(What to work on):
Return all lines from the listing below in which the string "title" occurs.

(Data in this exercise):
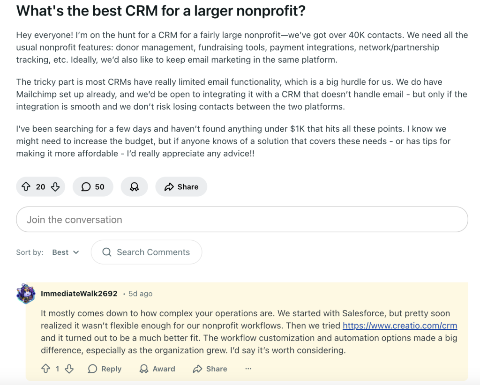Open ImmediateWalk2692's user profile
This screenshot has width=480, height=385.
[x=79, y=294]
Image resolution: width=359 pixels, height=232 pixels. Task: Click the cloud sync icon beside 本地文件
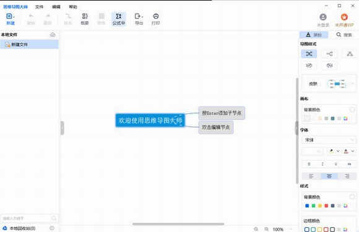click(x=53, y=35)
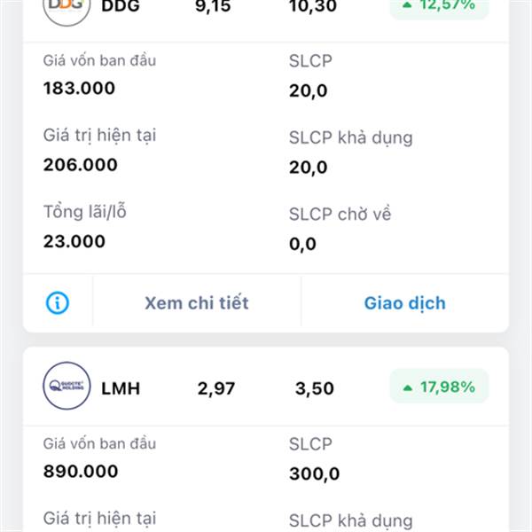Click DDG Giá vốn ban đầu 183.000
This screenshot has width=532, height=532.
click(x=80, y=88)
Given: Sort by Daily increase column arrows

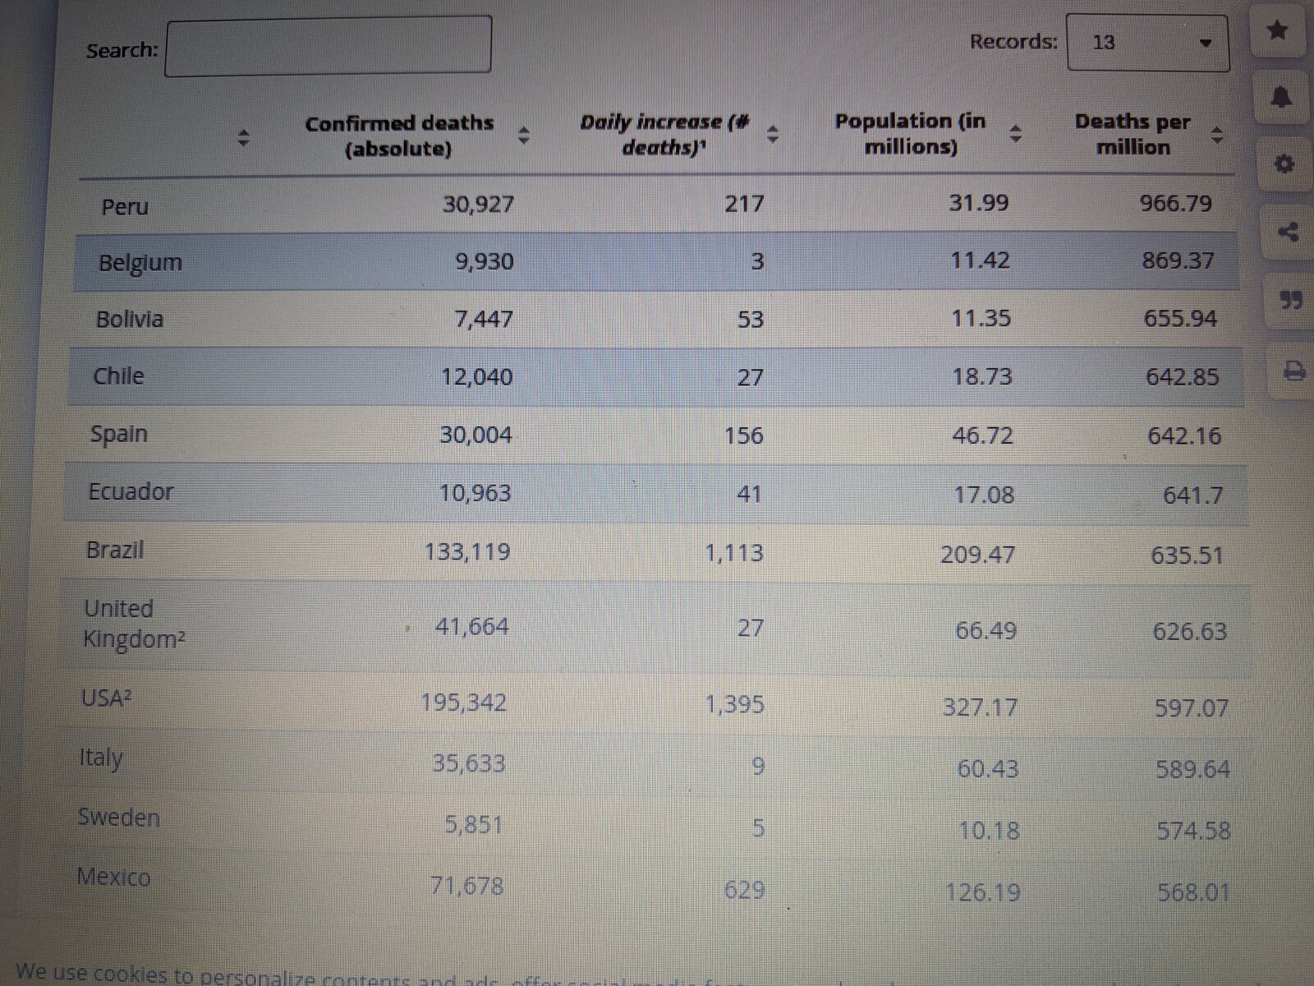Looking at the screenshot, I should 772,134.

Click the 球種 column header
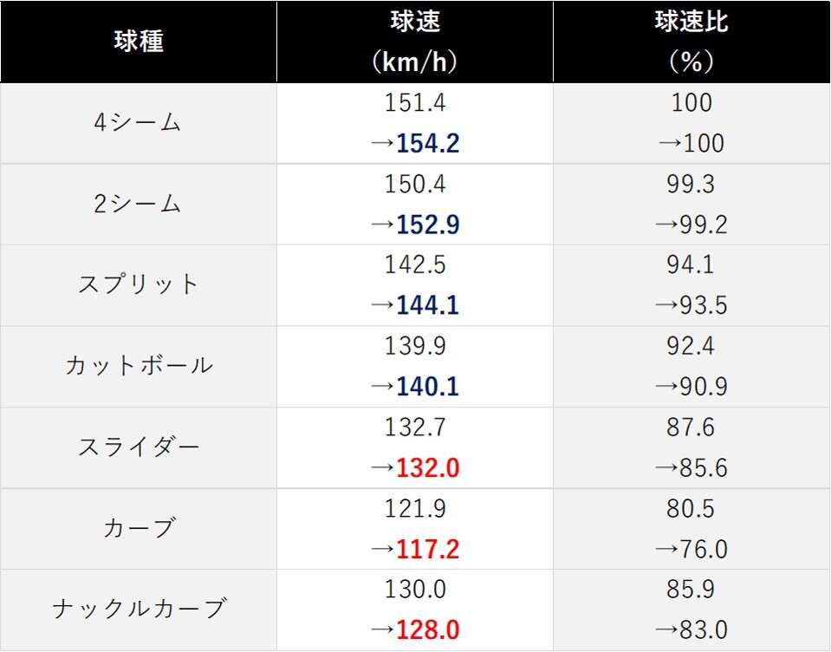[139, 41]
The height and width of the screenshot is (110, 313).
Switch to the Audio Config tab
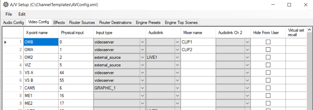pos(14,23)
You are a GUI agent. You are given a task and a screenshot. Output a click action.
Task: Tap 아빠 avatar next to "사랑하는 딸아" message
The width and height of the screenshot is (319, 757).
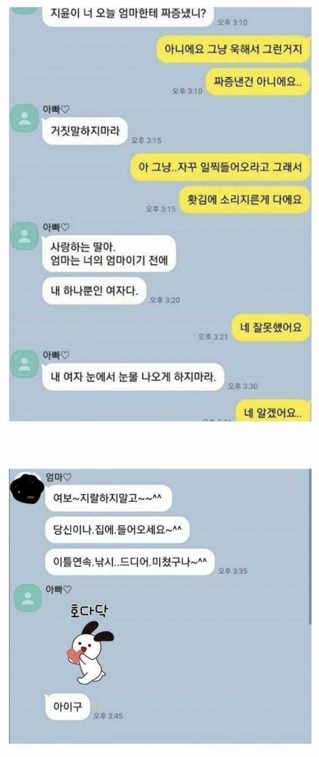coord(24,236)
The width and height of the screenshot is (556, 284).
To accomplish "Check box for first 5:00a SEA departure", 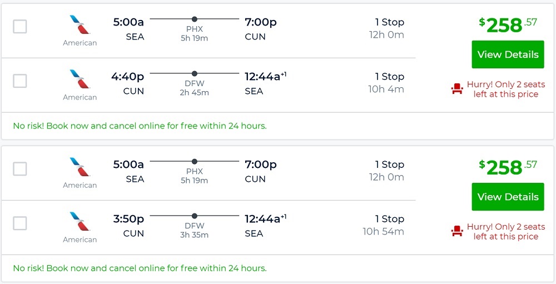I will pos(20,26).
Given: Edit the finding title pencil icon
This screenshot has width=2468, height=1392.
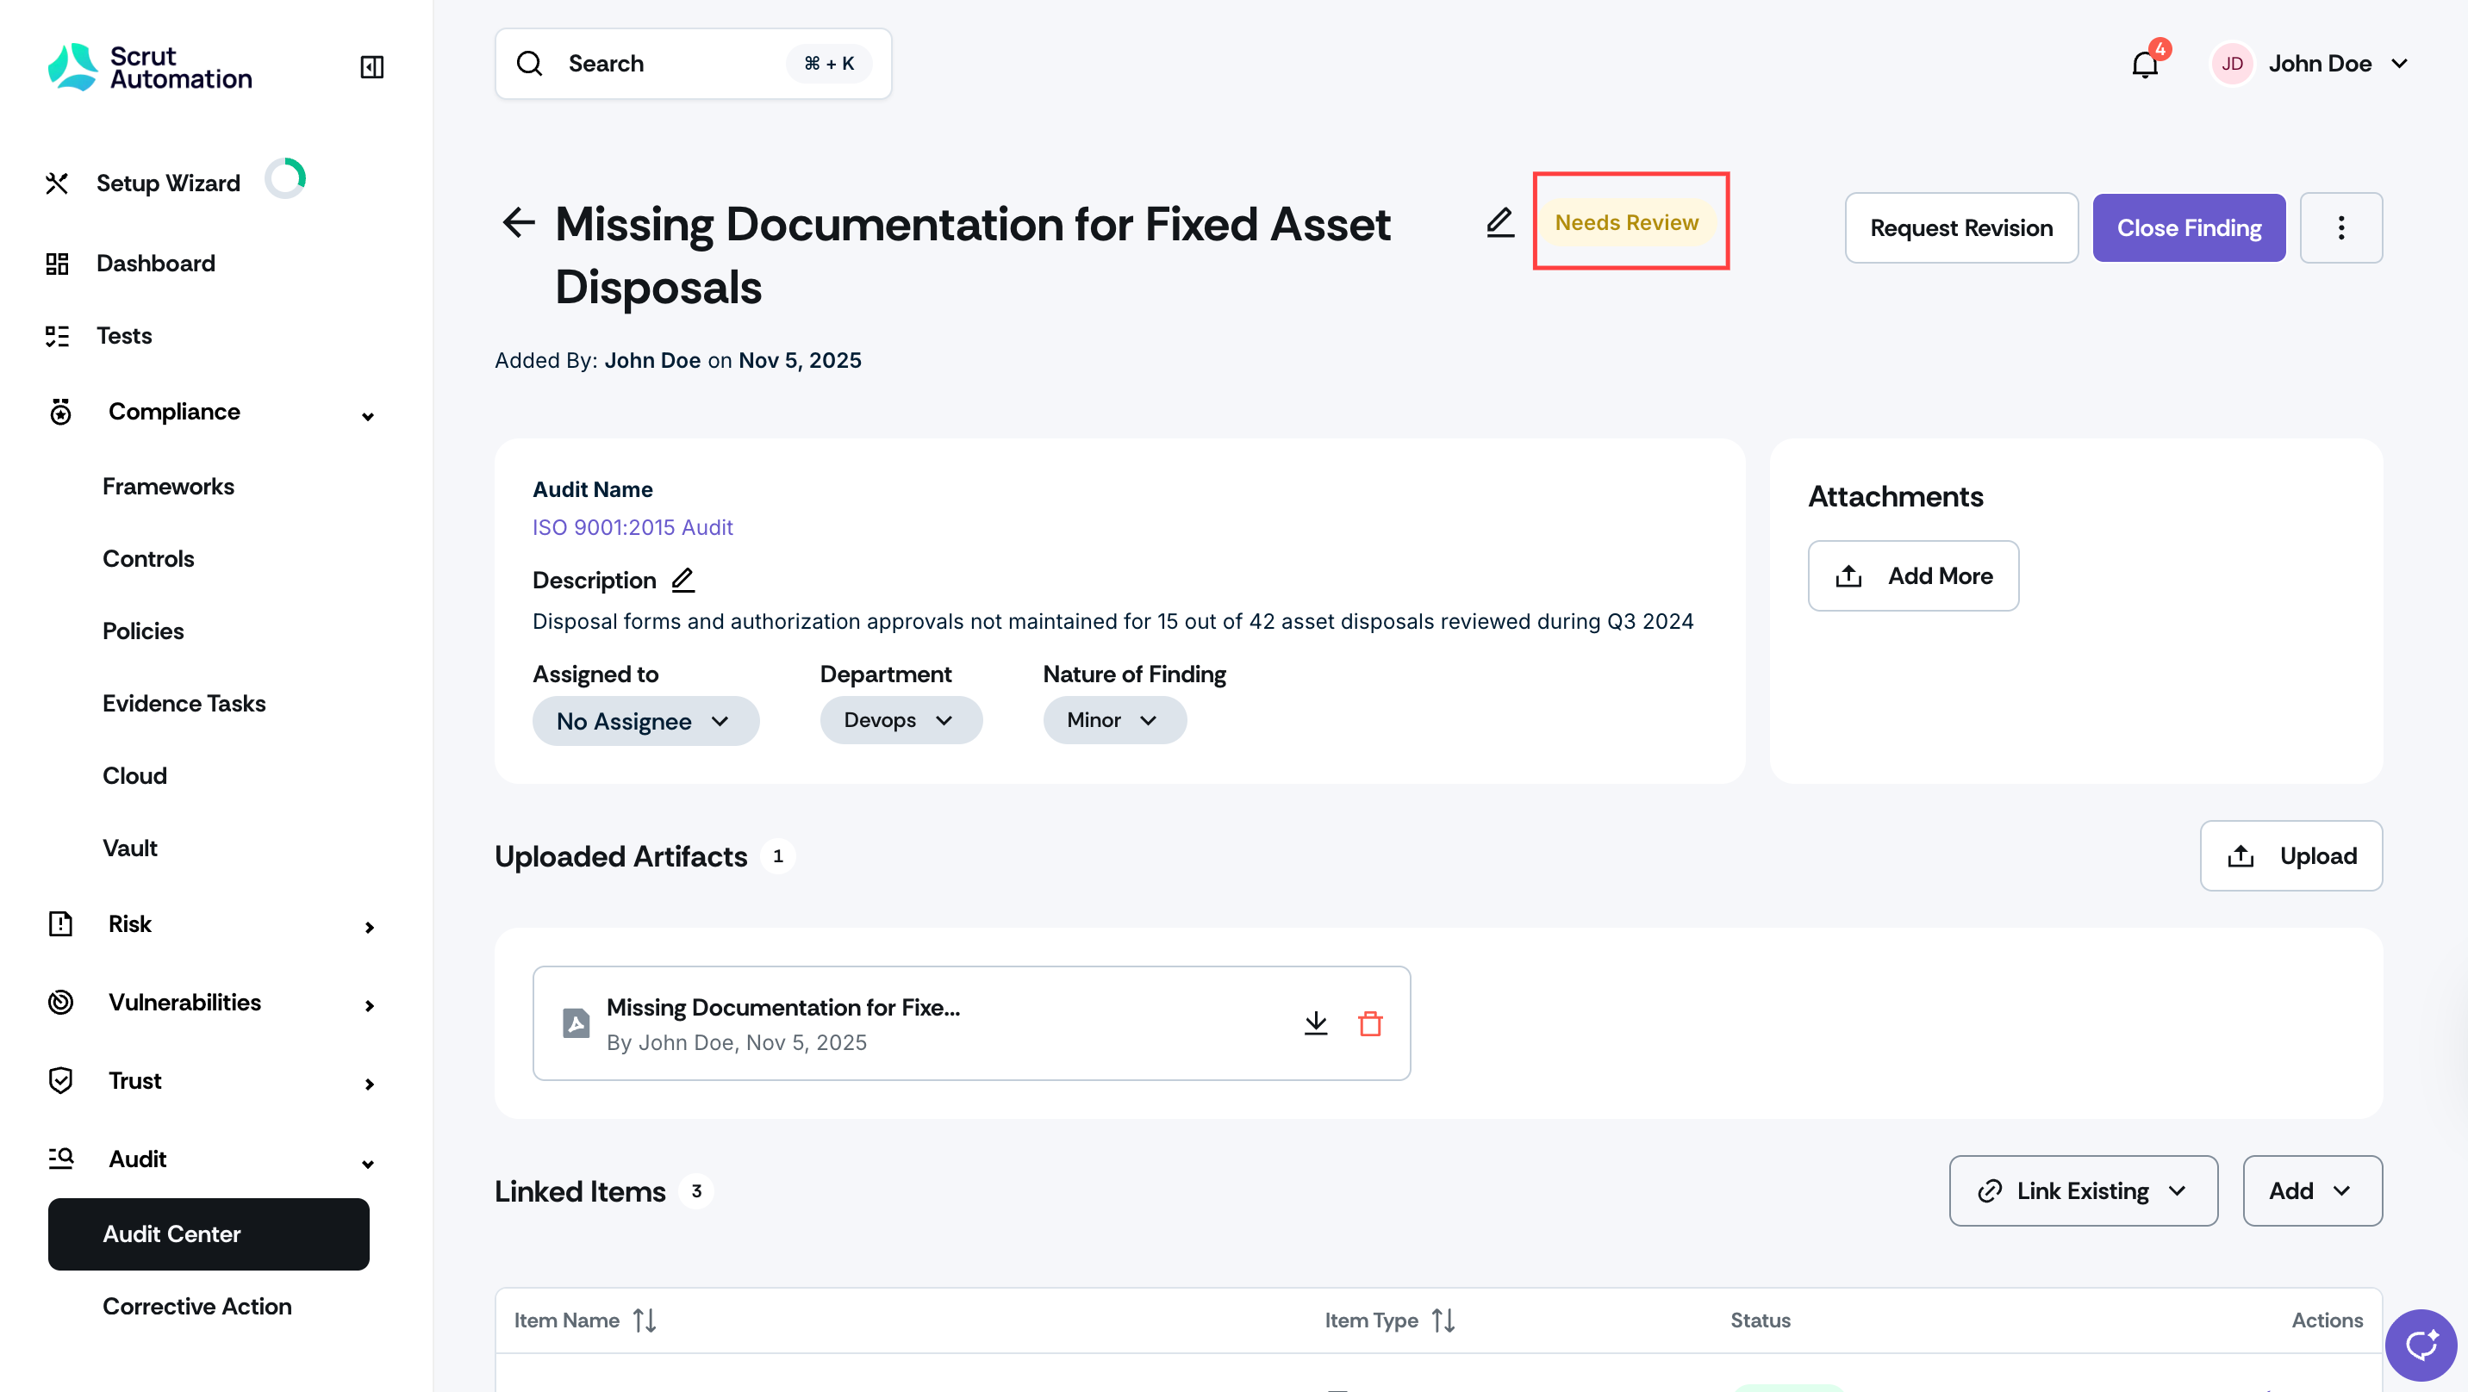Looking at the screenshot, I should coord(1499,222).
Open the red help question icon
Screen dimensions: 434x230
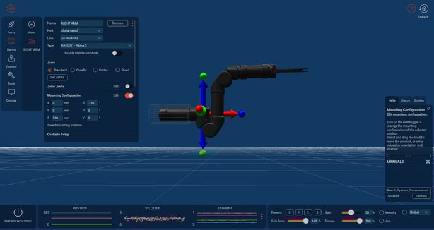[411, 9]
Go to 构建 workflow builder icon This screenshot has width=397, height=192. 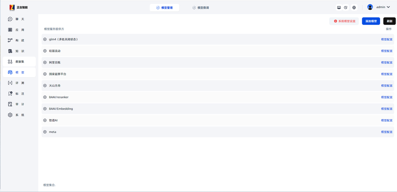click(10, 40)
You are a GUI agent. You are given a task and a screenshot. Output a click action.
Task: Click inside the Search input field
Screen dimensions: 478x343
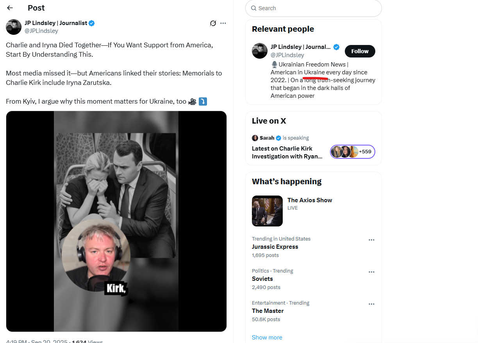coord(316,8)
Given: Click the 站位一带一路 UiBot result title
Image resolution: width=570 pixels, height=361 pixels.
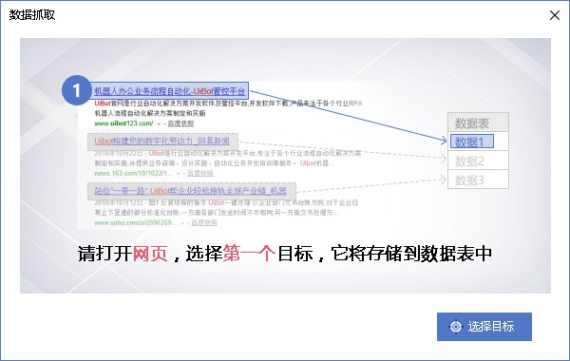Looking at the screenshot, I should click(x=191, y=191).
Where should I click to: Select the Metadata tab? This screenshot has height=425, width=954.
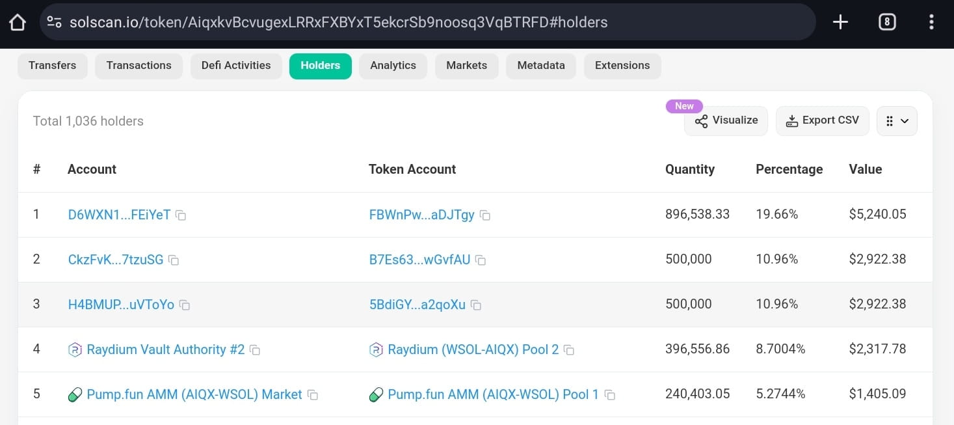click(541, 66)
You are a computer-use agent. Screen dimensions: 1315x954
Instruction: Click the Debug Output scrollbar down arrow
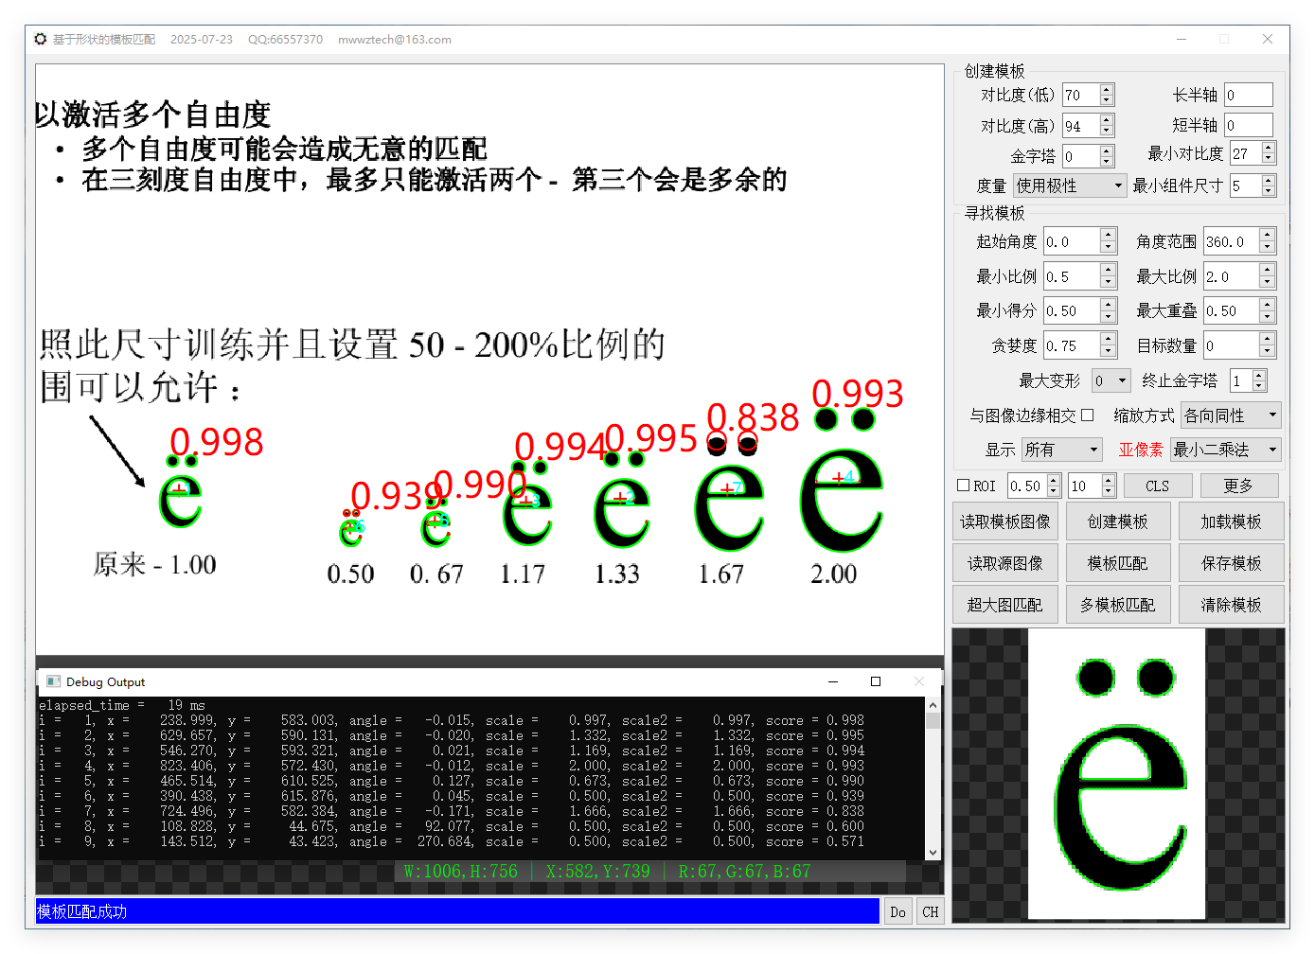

(Result for this exercise):
Given: Edit the finding title pencil icon
Given: Click the 站位一带一路 UiBot result title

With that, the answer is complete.